So what is so different on weekends at the gallery!  Well after I left the members lounge and headed to the main gallery area there were all these screams and laugher of young children.   Sunday appears to be family day at the gallery! Great….. I’m scarred of children 🙂 Anyway I thought I would be brave and see what they were doing.  I watched a presentation from a representative of the art gallery awarding three prizes for a drawing/painting competition which I think was themed around their latest temporary exhibit:  SYDNEY MODERNS.  The top three winners were around 8 years of age!  I think there were around 50 child finalists and along with their parents it was quite a spectacle.  Later that afternoon there was a puppet show for the kids, which I watched for about five minutes. As I watched the parents sit with their kids I thought these are the sorts of things you have to do if you have young kids.
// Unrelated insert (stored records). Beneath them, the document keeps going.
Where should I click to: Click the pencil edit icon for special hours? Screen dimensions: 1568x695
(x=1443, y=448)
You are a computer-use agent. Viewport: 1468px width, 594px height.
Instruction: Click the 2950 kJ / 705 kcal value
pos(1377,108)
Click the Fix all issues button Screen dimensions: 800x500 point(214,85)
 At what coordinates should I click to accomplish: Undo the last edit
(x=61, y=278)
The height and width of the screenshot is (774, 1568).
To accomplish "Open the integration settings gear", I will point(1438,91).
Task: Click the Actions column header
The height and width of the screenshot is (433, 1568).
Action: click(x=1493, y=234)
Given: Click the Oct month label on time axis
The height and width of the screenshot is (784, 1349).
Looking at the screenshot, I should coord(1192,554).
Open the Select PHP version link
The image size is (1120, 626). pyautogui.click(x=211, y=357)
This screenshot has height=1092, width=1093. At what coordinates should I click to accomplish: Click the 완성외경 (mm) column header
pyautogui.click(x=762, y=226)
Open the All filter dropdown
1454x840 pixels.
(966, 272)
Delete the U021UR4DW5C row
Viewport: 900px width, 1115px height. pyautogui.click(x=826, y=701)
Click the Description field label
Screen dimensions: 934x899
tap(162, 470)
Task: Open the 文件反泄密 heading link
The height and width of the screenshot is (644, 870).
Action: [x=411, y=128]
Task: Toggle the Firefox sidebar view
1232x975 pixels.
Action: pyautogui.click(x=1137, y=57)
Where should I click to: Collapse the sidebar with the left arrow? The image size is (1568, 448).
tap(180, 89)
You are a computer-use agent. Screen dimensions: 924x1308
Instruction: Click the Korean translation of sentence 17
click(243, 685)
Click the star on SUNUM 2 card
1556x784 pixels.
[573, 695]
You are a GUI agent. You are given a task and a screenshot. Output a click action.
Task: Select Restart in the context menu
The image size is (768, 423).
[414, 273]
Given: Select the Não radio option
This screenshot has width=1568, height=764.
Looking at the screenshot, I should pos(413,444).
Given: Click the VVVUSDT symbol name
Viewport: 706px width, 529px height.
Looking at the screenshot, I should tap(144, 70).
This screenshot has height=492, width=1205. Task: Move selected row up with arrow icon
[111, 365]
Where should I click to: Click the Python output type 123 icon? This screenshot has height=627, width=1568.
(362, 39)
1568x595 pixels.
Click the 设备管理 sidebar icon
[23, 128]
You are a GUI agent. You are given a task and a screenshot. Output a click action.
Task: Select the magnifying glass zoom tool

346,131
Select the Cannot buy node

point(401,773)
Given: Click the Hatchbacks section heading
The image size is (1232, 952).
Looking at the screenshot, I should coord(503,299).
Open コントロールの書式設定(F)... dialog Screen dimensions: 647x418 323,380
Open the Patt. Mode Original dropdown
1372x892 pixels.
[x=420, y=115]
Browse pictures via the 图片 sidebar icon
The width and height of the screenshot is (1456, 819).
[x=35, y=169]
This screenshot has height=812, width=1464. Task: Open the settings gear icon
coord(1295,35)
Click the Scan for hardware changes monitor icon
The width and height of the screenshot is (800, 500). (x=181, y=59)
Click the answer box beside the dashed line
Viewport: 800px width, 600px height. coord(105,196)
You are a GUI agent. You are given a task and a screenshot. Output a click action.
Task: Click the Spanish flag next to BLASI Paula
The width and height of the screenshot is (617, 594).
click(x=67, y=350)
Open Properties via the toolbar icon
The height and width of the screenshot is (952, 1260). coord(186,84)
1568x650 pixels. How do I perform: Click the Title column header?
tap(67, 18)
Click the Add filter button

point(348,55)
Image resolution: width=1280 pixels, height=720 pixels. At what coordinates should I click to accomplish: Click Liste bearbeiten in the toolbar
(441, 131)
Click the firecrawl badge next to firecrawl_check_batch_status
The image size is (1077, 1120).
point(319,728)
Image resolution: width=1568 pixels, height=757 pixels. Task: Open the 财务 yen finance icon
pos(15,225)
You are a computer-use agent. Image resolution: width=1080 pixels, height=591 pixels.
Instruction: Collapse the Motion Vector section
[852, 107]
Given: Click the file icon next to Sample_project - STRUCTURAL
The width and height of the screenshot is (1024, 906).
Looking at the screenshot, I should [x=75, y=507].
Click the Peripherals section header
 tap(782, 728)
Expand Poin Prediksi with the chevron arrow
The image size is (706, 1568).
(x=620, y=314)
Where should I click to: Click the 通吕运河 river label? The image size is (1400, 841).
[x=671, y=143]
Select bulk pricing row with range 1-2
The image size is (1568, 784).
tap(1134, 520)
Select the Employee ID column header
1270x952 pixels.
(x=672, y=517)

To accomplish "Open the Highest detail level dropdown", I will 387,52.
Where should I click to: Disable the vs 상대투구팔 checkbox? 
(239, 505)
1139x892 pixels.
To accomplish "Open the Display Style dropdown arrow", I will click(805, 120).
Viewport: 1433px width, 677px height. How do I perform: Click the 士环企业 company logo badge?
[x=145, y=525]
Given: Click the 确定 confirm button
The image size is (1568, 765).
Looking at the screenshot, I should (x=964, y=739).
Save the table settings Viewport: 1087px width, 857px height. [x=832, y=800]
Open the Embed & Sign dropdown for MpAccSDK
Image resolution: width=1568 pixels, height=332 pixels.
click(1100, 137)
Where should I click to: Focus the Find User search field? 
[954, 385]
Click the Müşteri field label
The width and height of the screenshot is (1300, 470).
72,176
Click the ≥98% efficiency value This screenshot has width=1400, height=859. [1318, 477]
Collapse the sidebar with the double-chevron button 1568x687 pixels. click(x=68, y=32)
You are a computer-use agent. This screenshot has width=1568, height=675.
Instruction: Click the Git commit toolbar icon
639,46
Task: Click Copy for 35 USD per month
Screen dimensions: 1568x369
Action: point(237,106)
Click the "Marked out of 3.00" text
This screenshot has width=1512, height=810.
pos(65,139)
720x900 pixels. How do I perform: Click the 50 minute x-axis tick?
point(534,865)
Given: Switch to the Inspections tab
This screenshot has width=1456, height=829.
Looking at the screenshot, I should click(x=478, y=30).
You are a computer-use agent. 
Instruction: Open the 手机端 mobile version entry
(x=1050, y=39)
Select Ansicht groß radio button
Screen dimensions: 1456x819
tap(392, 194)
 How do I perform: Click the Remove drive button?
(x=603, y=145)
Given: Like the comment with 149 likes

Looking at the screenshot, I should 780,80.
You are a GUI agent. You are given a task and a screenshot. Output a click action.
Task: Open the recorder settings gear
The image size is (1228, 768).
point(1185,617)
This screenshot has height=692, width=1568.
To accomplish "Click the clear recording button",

Anyway what I really came to see at the Gallery were the SYDNEY MODERNS, which are a collection of modern art works by artists capturing the transformation of Sydney into a modern city from 1910s – 1930s.  Many of the artists capture the construction of the Sydney Harbour Bridge, transportation networks and the beginning of multi-story buildings that captured new perspectives of how people lived and worked in Sydney.  I joined a guided tour that went for around an hour and the curator explained how artists such as Grace Cossington Smith, Roland Wakelin and Roy de Maistre among others used colour, light to create a dynamic representation of the modern Australia of the time.   Overall it was a good day at the gallery and I liked learning about how Australian history can be depicted in modern art which were very controversial at the time!